Copy the lines below word for word, skipping any image.

»»

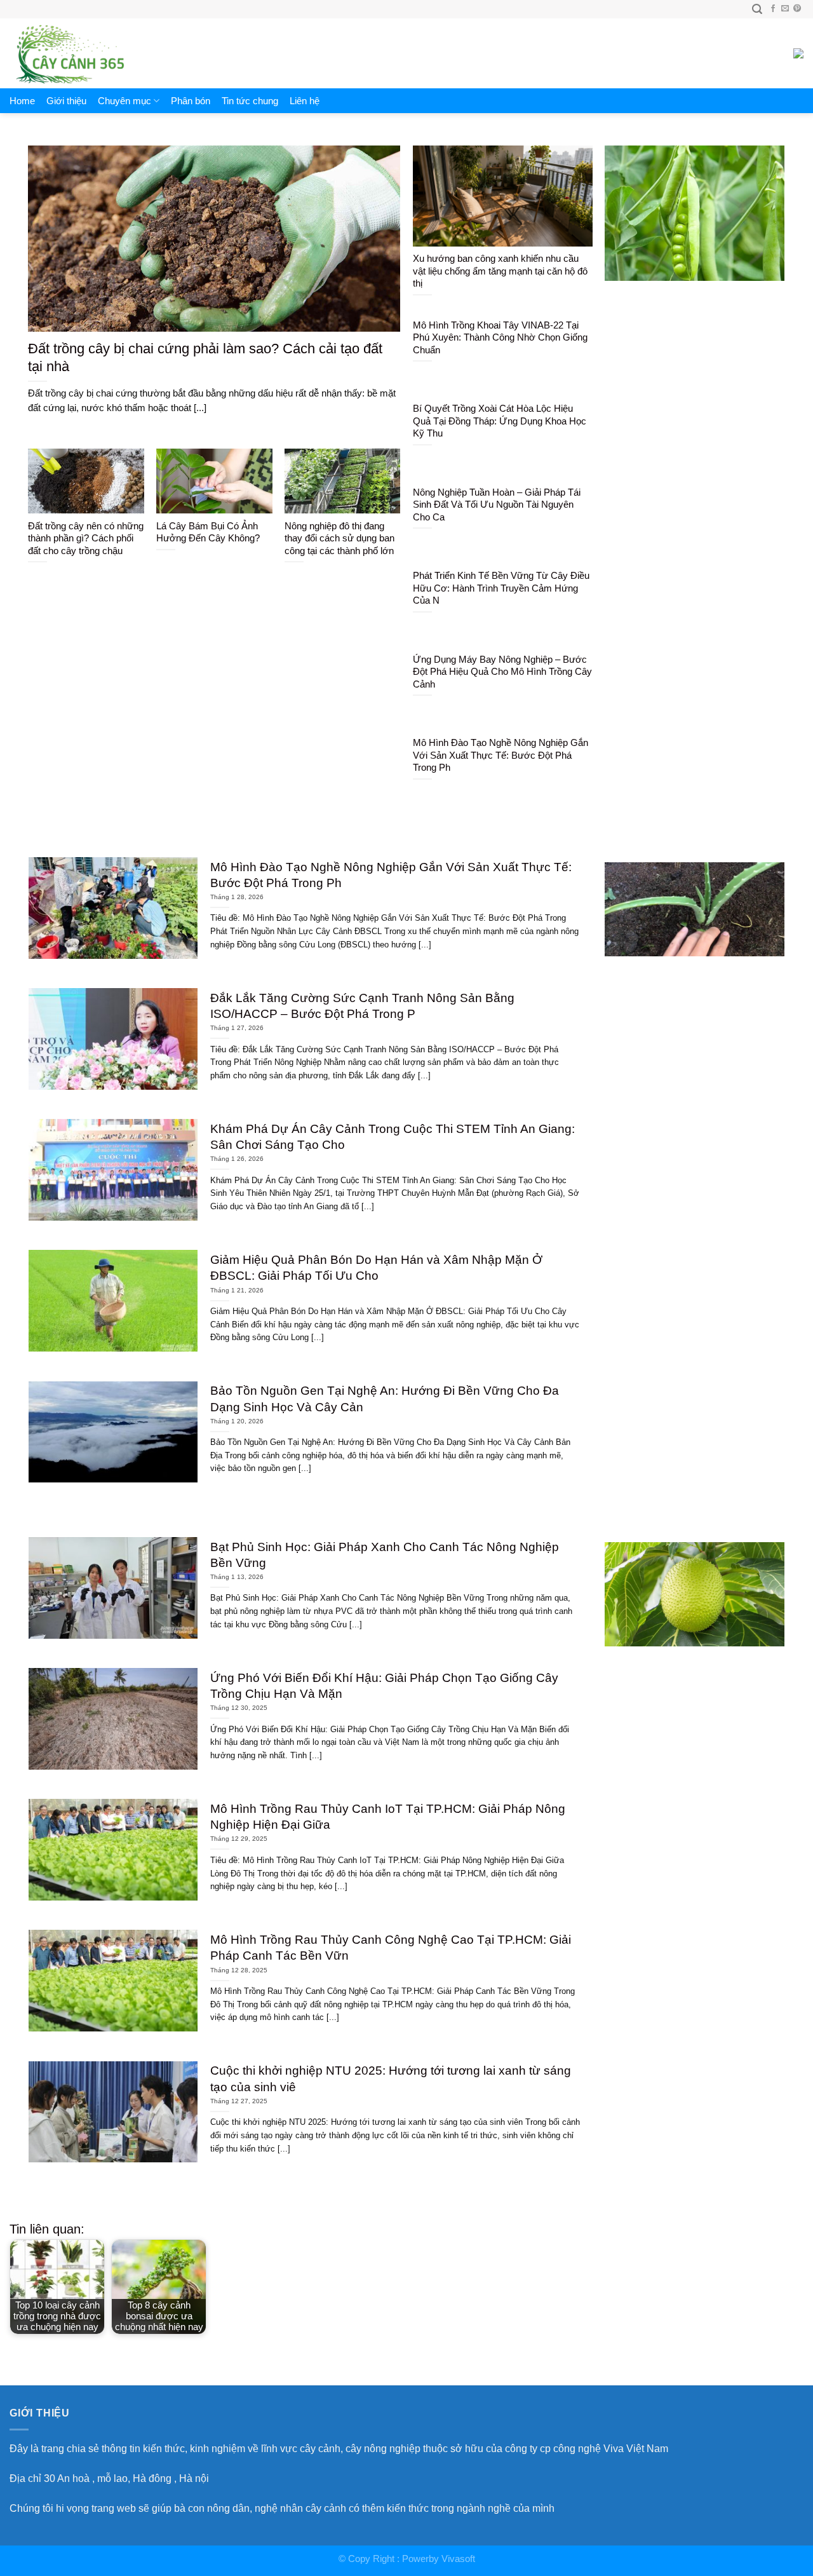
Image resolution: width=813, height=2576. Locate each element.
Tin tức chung (250, 101)
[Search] (757, 9)
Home (22, 101)
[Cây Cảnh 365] (89, 53)
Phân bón (190, 101)
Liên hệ (304, 101)
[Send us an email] (785, 8)
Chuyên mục (124, 101)
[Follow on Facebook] (773, 8)
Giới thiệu (66, 101)
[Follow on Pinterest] (797, 8)
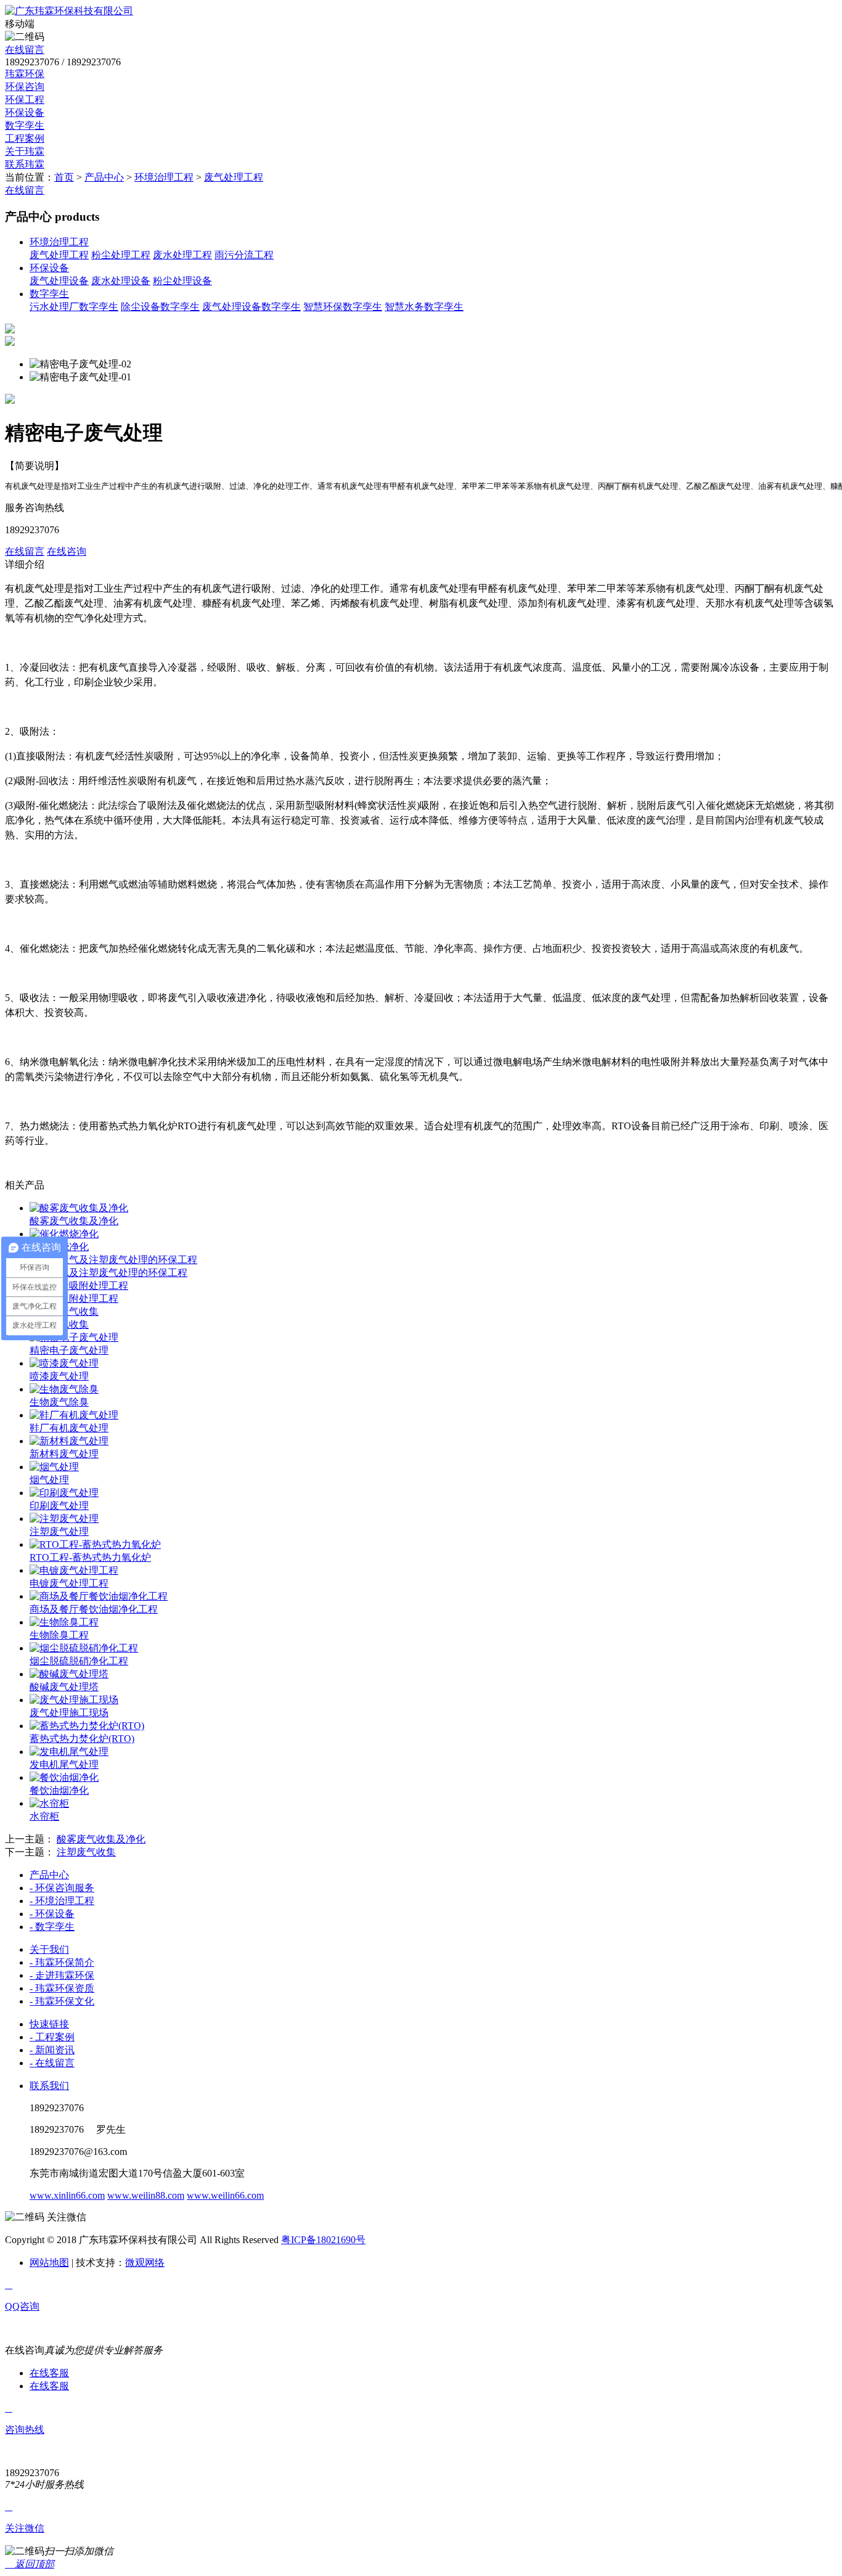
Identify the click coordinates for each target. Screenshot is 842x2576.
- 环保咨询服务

««

### Response box:
Image resolution: width=813, height=2576. Locate each element.
Tin tức chung (250, 101)
[Search] (757, 9)
Home (22, 101)
[Cây Cảnh 365] (89, 53)
Phân bón (190, 101)
Liên hệ (304, 101)
[Send us an email] (785, 8)
Chuyên mục (124, 101)
[Follow on Facebook] (773, 8)
Giới thiệu (66, 101)
[Follow on Pinterest] (797, 8)
Identify the click coordinates for each target. Screenshot is 842x2576.
- 环保咨询服务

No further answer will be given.